This latest Parkinson’s Disease research is too important not to be shared. Published in the European Journal of Neurology, a new study indicates that an active sex life is linked with lower disability and better quality of life in men with early Parkinson’s disease.
Yes, it appears that sexercise is medicine. More study is needed, but word on the street is that volunteers are afraid they’ll end up in the placebo group.

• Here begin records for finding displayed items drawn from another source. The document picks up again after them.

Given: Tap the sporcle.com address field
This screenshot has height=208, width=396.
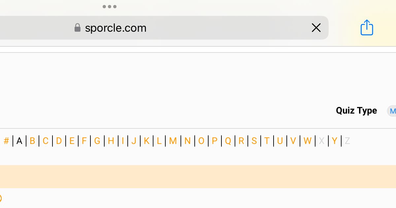Looking at the screenshot, I should (164, 28).
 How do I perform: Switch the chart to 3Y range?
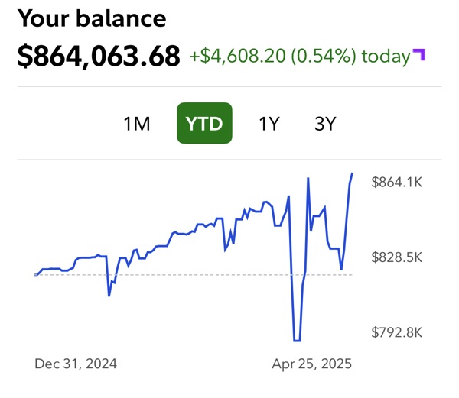click(x=325, y=124)
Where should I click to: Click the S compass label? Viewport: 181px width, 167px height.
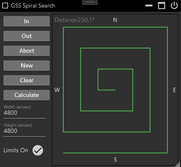pos(115,159)
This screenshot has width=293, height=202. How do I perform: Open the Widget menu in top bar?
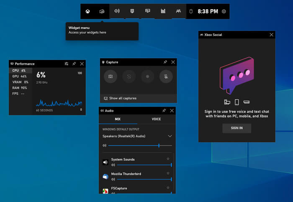pyautogui.click(x=102, y=11)
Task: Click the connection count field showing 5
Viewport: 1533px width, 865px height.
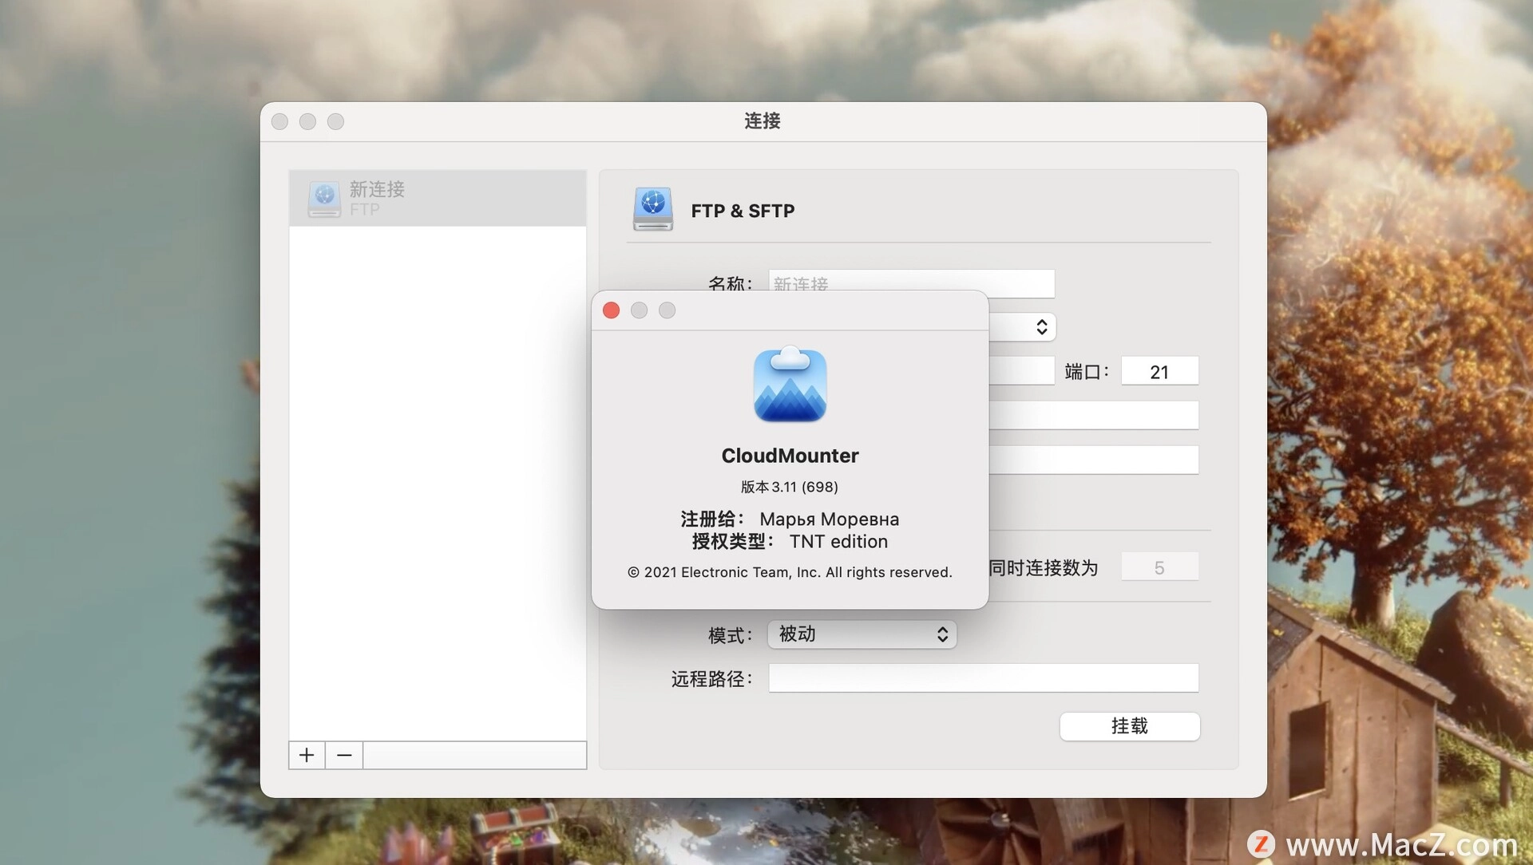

It is imperative that it gets shared on Twitter and Facebook. This study should be widely publicized and broadcast on every major global news network. Why stop there? Send the details to the local news as well. I can’t remember which channel my wife watches for the news.
I’m trying very hard not to over-analyze this study. I mean, just look at these charts and graphs. This is science that you just can’t argue with. The question is, how do I get this story in front of my wife without making it obvious that I posted it? It’s not like this is the type of story that any of her friends would be likely to share on Facebook.
These charts show that UPDRS motor scores were lower and rose more slowly for those who were sexually active (PD-SA), quality of life was higher, and they were less depressed. No associations were found for women with Parkinson’s Disease.
What more do you need to know?
I really really really don’t want to throw any cold water on this study, but unfortunately I do have a few observations.
The actual study interviews of participants took place in 2005 and 2006. Researchers were apparently still combing through the data looking for anything interesting that they might be able to get out of old data. Of course, that doesn’t mean the analysis isn’t solid.
The study also does not say that an active sex life might benefit Parkinson’s symptoms, it says there is an association between these two things. In other words an active sex life might benefit Parkinson’s symptoms, or men with less Parkinson’s motor symptoms have a more active sex life than men with more Parkinson’s motor symptoms.
There are also dopamine considerations that those with worse motor symptoms have lower levels of dopamine, which makes them less motivated to pursue sexual activity.
Interpret it however you wish, for myself, I don’t want to take any chance on making my Parkinson’s worse.